The peculiarity of a representative system is that it governs through deliberative assemblies. Their excellence is in the circumstance that they are deliberative, which affords a reasonable security that truth and justice may prevail. So far from being mere exponents of public sentiment, their highest merit is that they are a check upon popular power— a barrier reared against the tide of passion, to beat back its waves, until reason can be fairly heard. There is no misapprehension more dangerous than that which confounds representative government with the essential principle of a pure democracy. It is not a contrivance to adapt the exercise of supreme power on the part of the people to extensive territory or abundant population, to meet the physical impediments which in large States, must obviously exist to the collection of their citizens in one vast assembly. It is not because the people cannot meet, but because they ought not to meet, that the representative council in modern times is preferred to the ancient convocations in the forum or market place. It is to be prized, because it affords facilities and removes hinderances in the discovery of truth; but the supreme power is truth, and not man; God, not the creature.
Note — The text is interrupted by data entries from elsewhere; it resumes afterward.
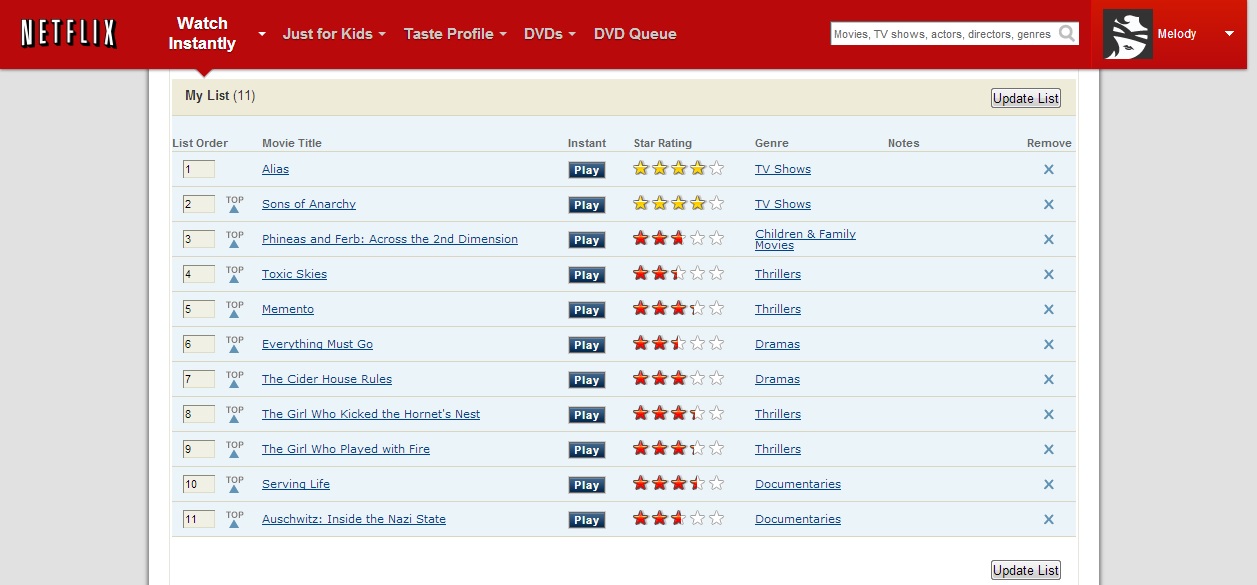Image resolution: width=1257 pixels, height=585 pixels.
Task: Rate Alias five stars on its rating row
Action: click(716, 169)
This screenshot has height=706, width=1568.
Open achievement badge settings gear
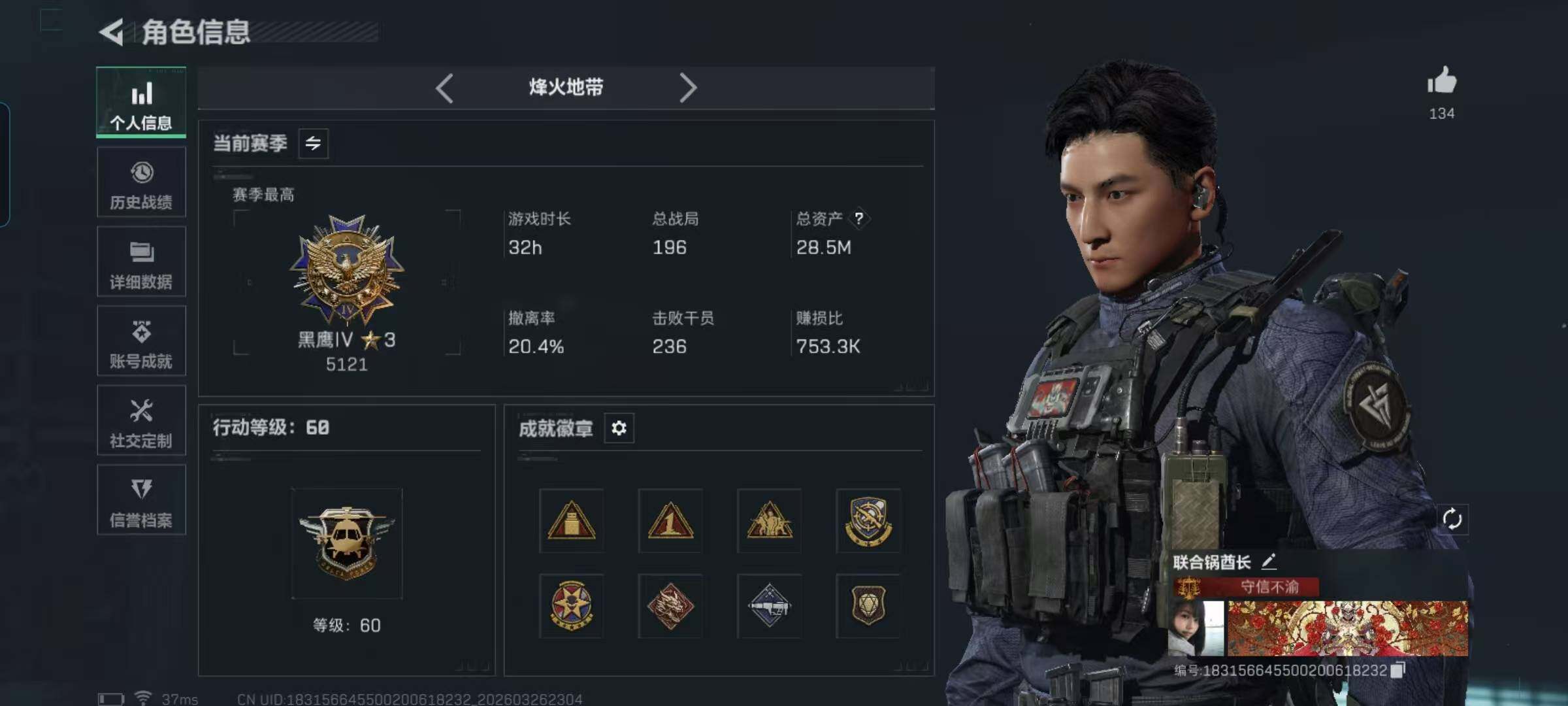coord(619,428)
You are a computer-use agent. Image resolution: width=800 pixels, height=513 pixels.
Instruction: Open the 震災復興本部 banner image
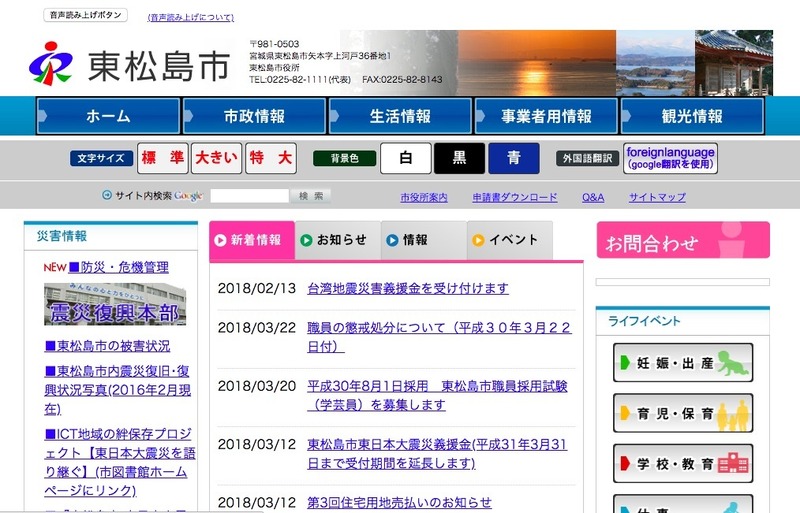click(x=113, y=304)
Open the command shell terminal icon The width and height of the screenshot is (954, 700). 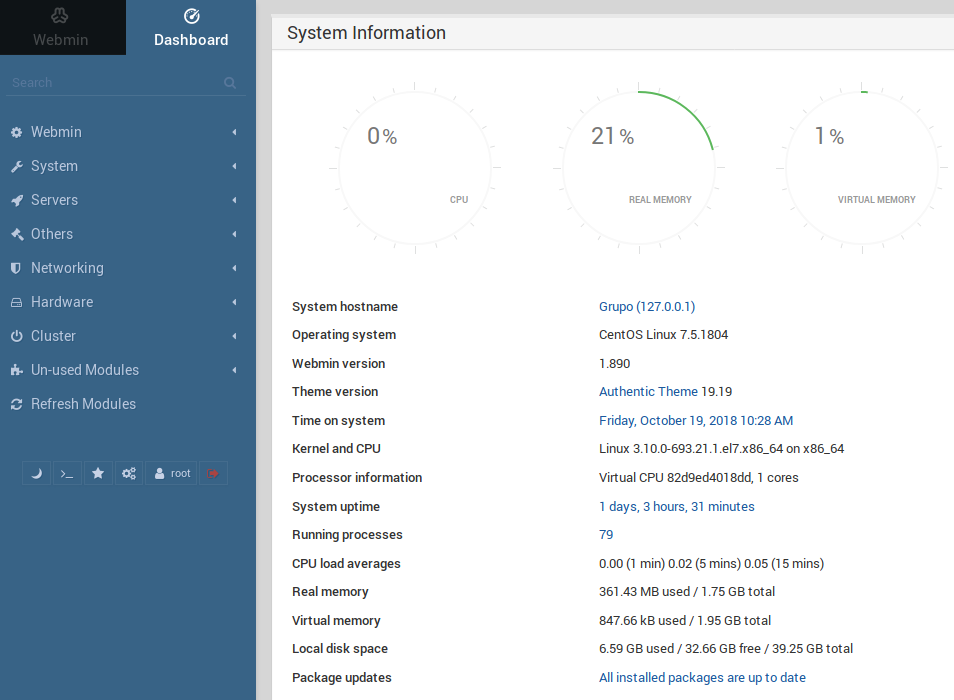[67, 473]
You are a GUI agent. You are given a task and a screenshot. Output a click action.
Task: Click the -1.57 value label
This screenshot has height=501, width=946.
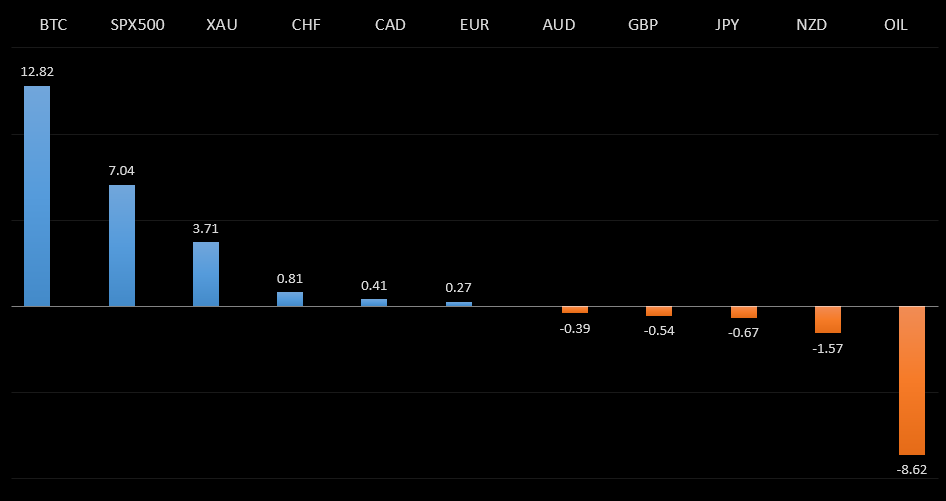(x=828, y=347)
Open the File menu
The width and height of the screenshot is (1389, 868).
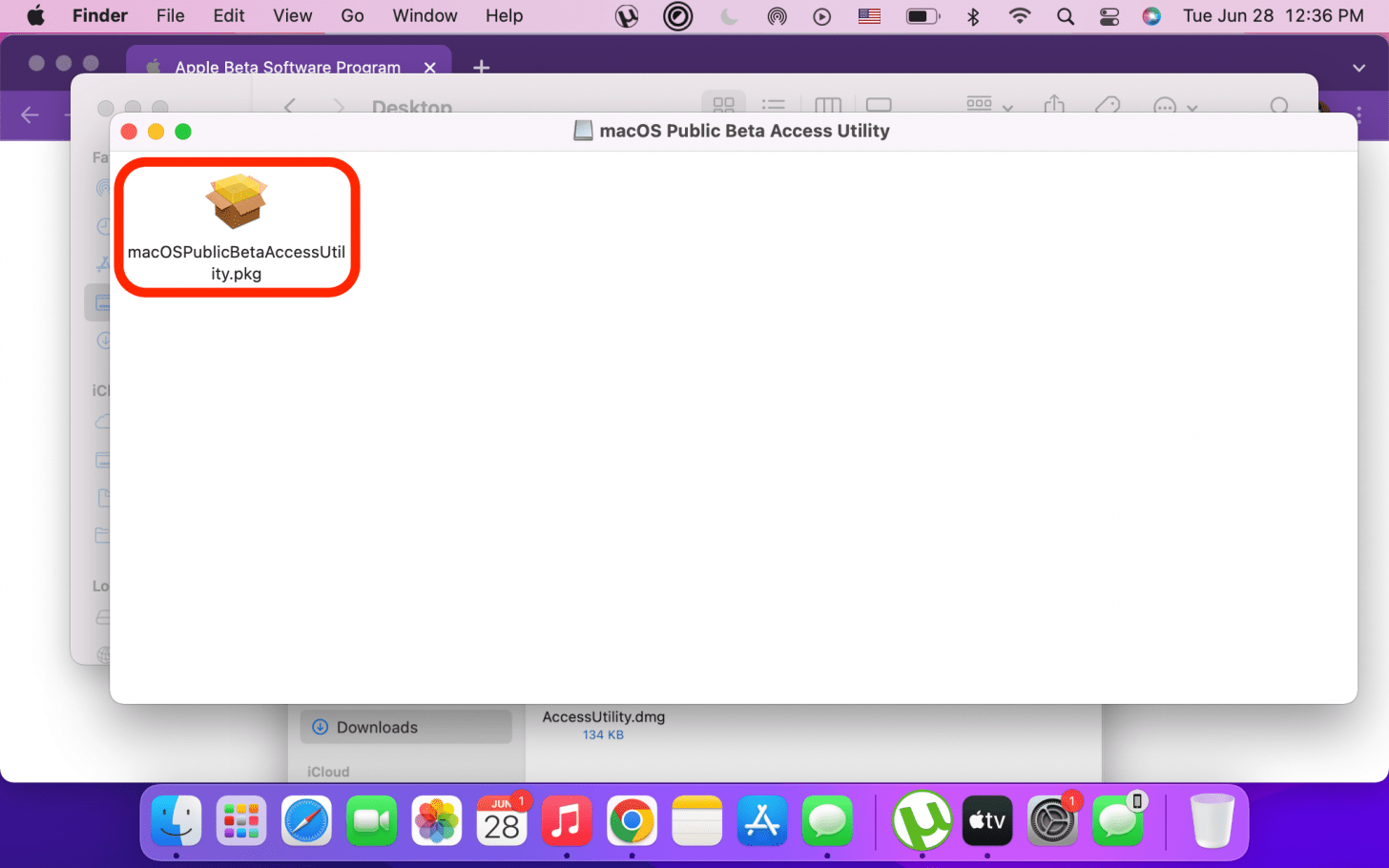click(x=170, y=16)
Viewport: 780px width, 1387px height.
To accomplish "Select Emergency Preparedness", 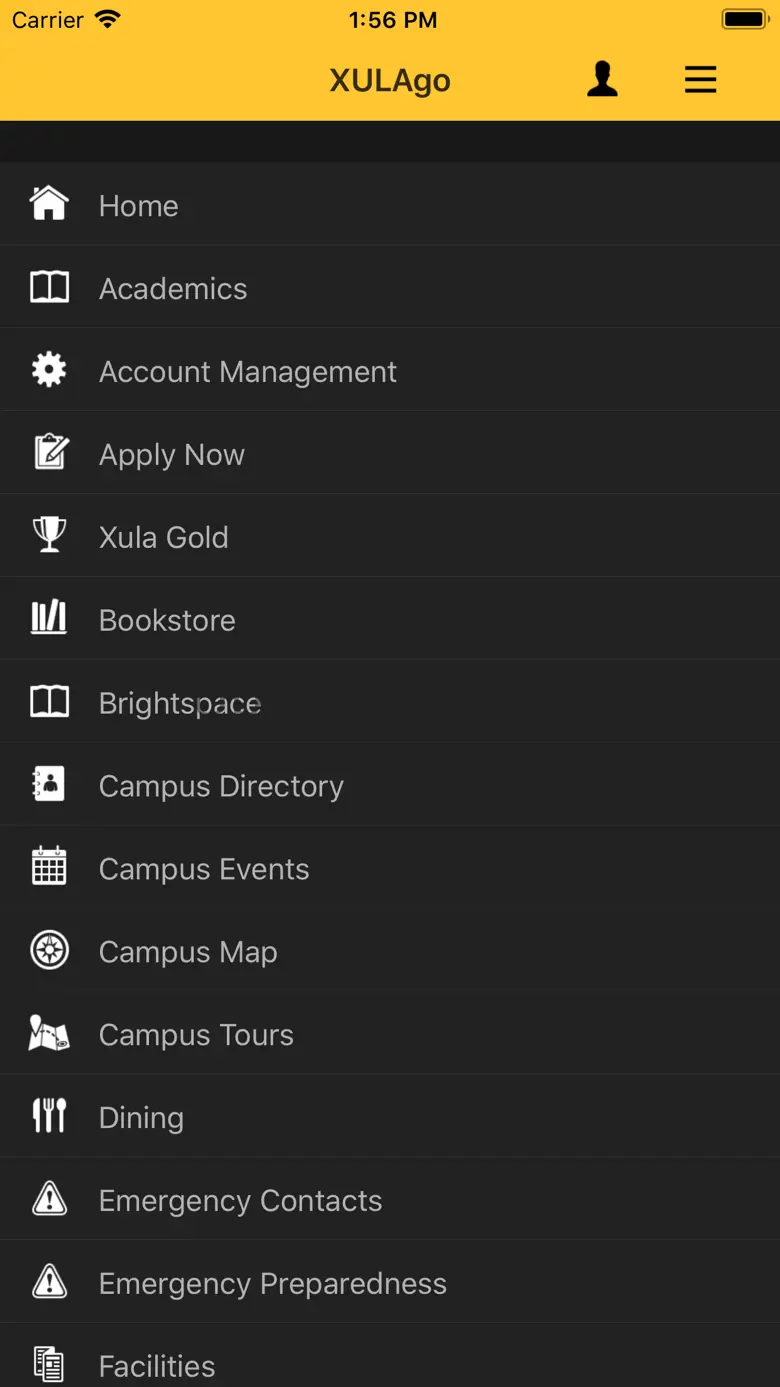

Now whatever representations diminish the authority of the Divine law as the supreme rule, and make the State the creature and organ of popular will, as if an absolute sovereignty were vested in that, are equally repugnant to religion and the true conception of our government. An absolute democracy is the worst of all governments, because it is judicially cursed as treason against God, and is given over to the blindness of impulse and passion. I am afraid that in this matter we have trodden upon the verge of error—we have forgotten that the State is ordained of God, and that our relations to each other are those of mutual consultation and advice, while all are absolutely subject to Him.
In proportion as we lose the true conception of the State, we fall short of realizing in ourselves that perfection of developement and happiness which it was instituted to achieve. Hence, it is not unusual that as extremes meet, those who in theory clothe the people with the prerogatives of God, practically degrade them below the level of intellectual existence. When we cease to regard the State as a great instrument of moral education, it is not surprising that the education itself should be disregarded, and these Gods be left to demonstrate that after all, they are but men.
Let it be once conceded that government is but an organ of the popular will, the business of the statesman is very simple—it is only to find out what the people wish; and as all courts are attractive by the patronage they bestow, we may expect to see a system in operation, whose only tendency is to secure personal popularity. The ambition of Legislators and Senators will be directed to the gaining of popular favour, and whatever arts promise to be most successful, will be held to be legitimate, as they are the customs and usages of the Court, whose seal of approbation is desired. The consequences must be disastrous to all the parties concerned. There will and must be corruption and bribery. There will and must be unbecoming condescensions. The aspirants for distinction, however they may abhor these practices, and reproach themselves in stooping to them, feel compelled to resort to them as the conditions of success, and it will always happen that where the people are deified in theory, they will be degraded and corrupted in practice. Men will be promoted, not according to their wisdom and worth; not according to their ability to answer the ends of the State in eliciting the voice of reason and of truth, and securing the reign of universal justice—they will be promoted according to their pliancy in pandering to popular tastes. The demagogue will supplant the statesman—the representative be replaced with a tool.”